The violence in Renfield is absolutely ridiculous, and for the most part, hilarious (I mean, at one point Renfield impales one bad guy with an arm he's just ripped off of another), even if by the time the climactic finale arrived, I was a tad tired of the fighting. The movie packs a lot into its scant running time, and I found it most amusing when it focused on its characters, including Awkwafina as a sardonic, second generation NOLA cop, and less on the plot involving a crime family and an attempt to take over the world. I thought I was over superhero movies. Turns out I just needed mine to be a little more goth...and gory.

Renfield is now playing in theaters.

Over-the-top violence also plays a part in Mafia Mamma, a new gangster comedy starring Toni Collette as a suburban mom who finds herself the head of an Italian mafia family, a plotline that can only happen in the movies. Which is fine! I just enjoyed a movie about a man who gets superpowers from eating bugs! I'd just prefer my stupid movie plots to come with some good jokes. At least.

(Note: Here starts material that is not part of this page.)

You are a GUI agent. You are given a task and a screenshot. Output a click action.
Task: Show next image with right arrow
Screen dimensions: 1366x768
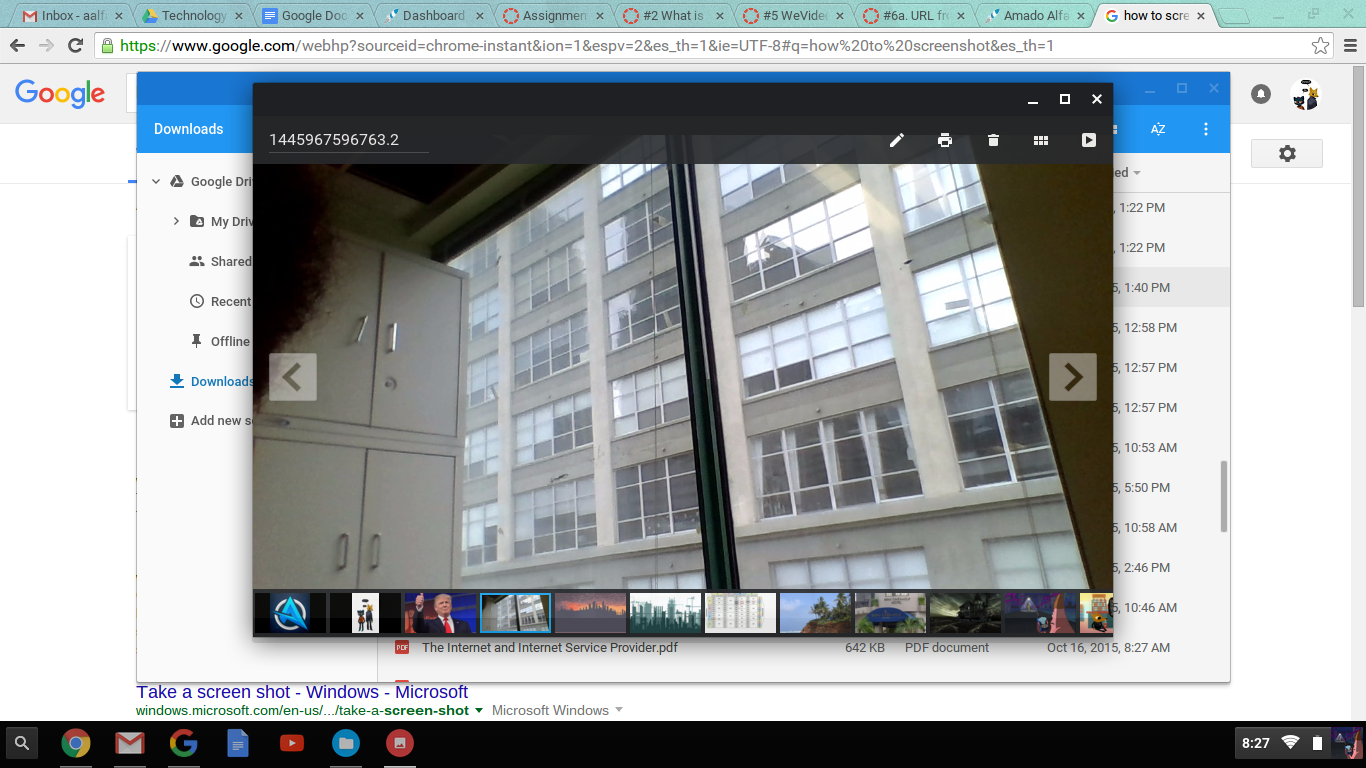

Listen, I don't blame Toni Collette for signing on to a movie that required her to travel to Italy, eat a lot of pasta, and make out with hot Italian men, no matter how terrible the script may have been. Sometimes the good time she's so obviously having results in a few minutes of entertainment, maybe even a smile. She's always a charismatic performer. But it's not enough. Instead of genuine laughs we get a running gag about her never having seen The Godfather, gangsters who spit every time a rival family is mentioned, and a woman with a metal leg everyone seems to forget she has. (That woman is played by Monica Bellucci, who deserves so much more.)

That the violence is often played for laughs would have worked a whole lot better if the rest of the movie veered more often into the realm of outright parody, or even fantasy. But director Catherine Hardwicke just can't seem to stick to a tone, and the result is DOA.

Mafia Mamma is now playing in theaters.